Prompt - Every entry below should be copied exactly, minus the pictures.
=====
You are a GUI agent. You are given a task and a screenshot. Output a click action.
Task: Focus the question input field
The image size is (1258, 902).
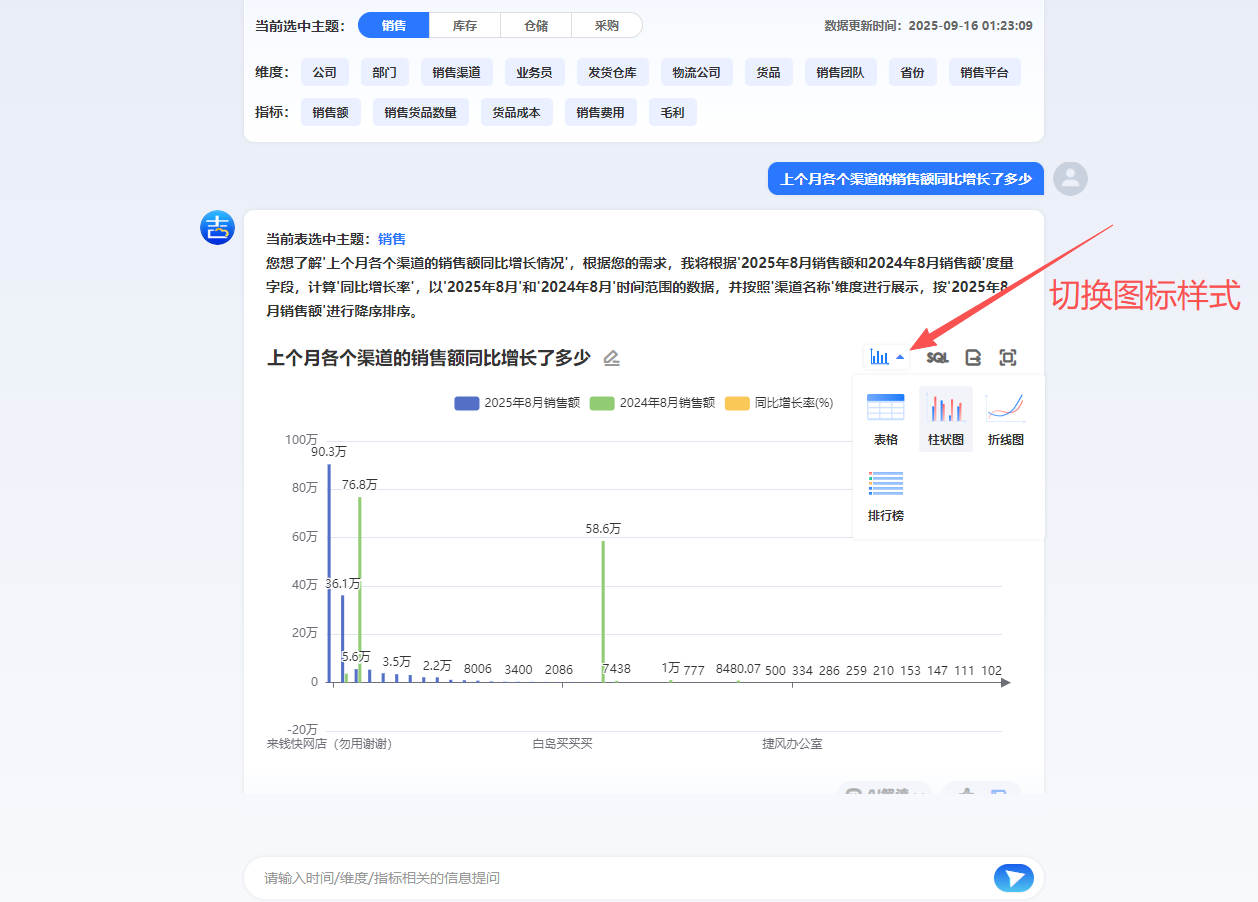620,878
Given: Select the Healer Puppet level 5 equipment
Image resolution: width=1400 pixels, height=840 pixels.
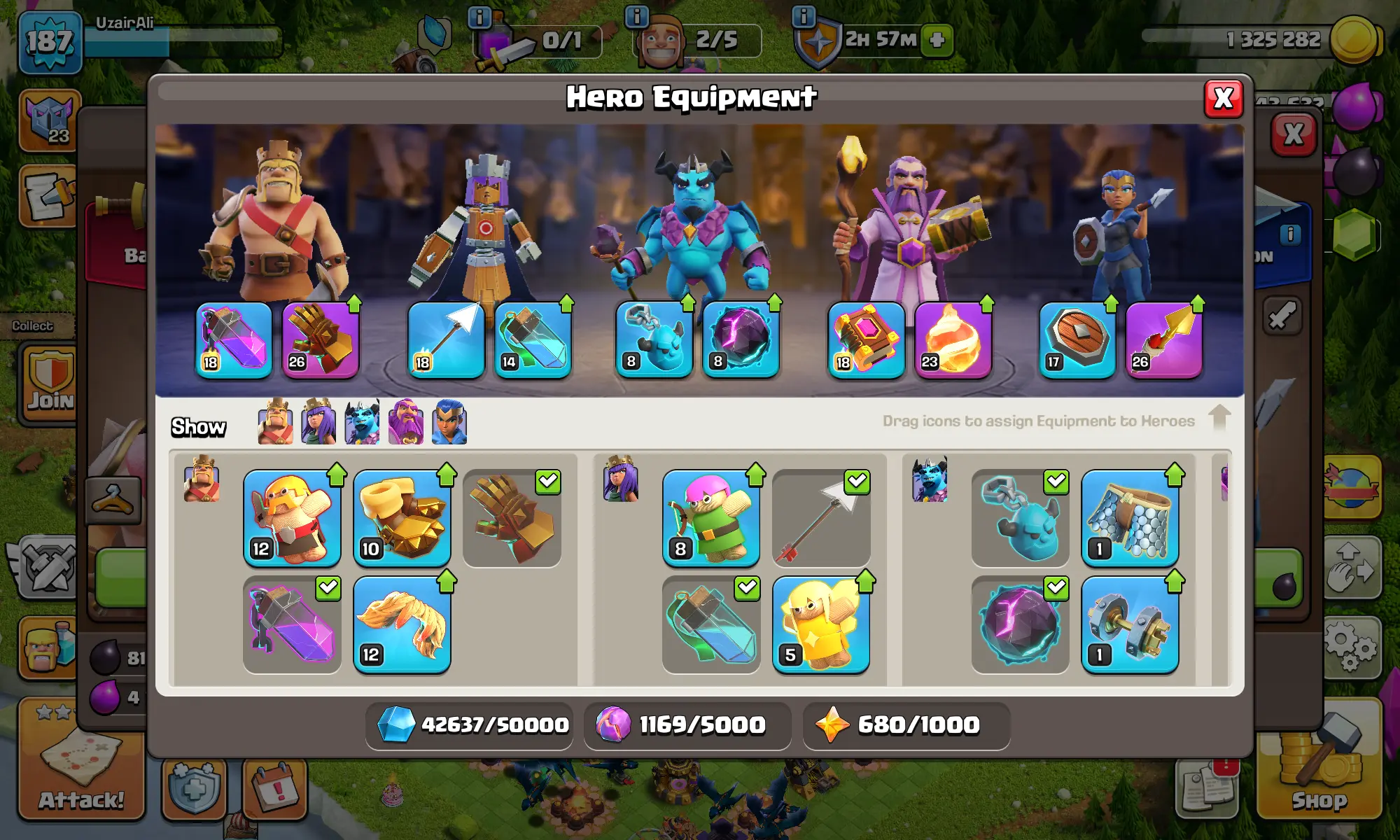Looking at the screenshot, I should tap(821, 624).
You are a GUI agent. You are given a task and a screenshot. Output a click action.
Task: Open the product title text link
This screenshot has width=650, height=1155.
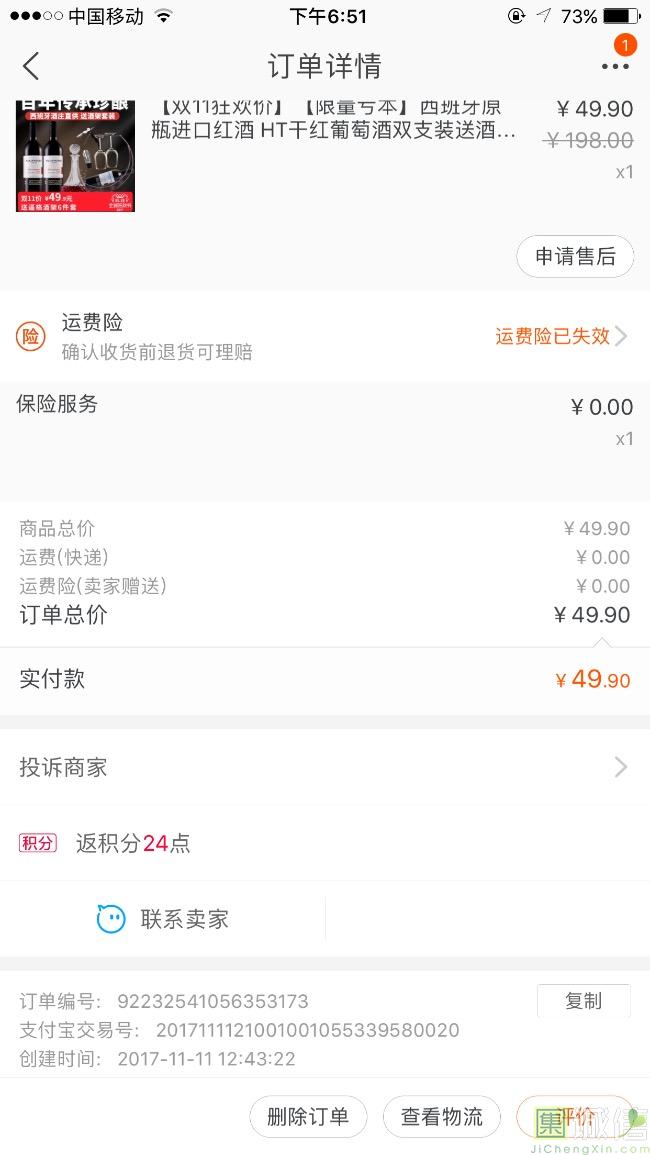(334, 120)
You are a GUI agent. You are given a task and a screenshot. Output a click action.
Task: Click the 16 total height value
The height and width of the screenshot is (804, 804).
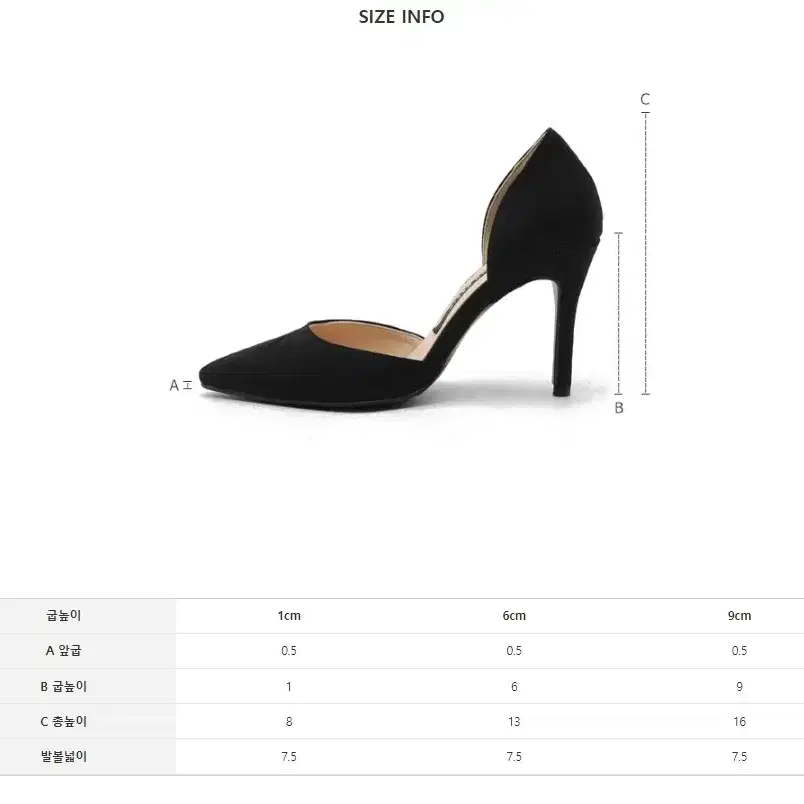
=====
Expected answer -
You are a GUI agent. You are given a task and a screenshot. Output a click action.
Task: Focus the question input field
The image size is (1258, 902).
620,878
Given: Select the Healer Puppet level 5 equipment
Image resolution: width=1400 pixels, height=840 pixels.
Looking at the screenshot, I should tap(821, 624).
You are a GUI agent. You are given a task and a screenshot. Output a click action.
Task: Open the product title text link
This screenshot has width=650, height=1155.
(334, 120)
You are a GUI agent. You are given a task and a screenshot. Output a click action.
Task: Click the 16 total height value
The height and width of the screenshot is (804, 804).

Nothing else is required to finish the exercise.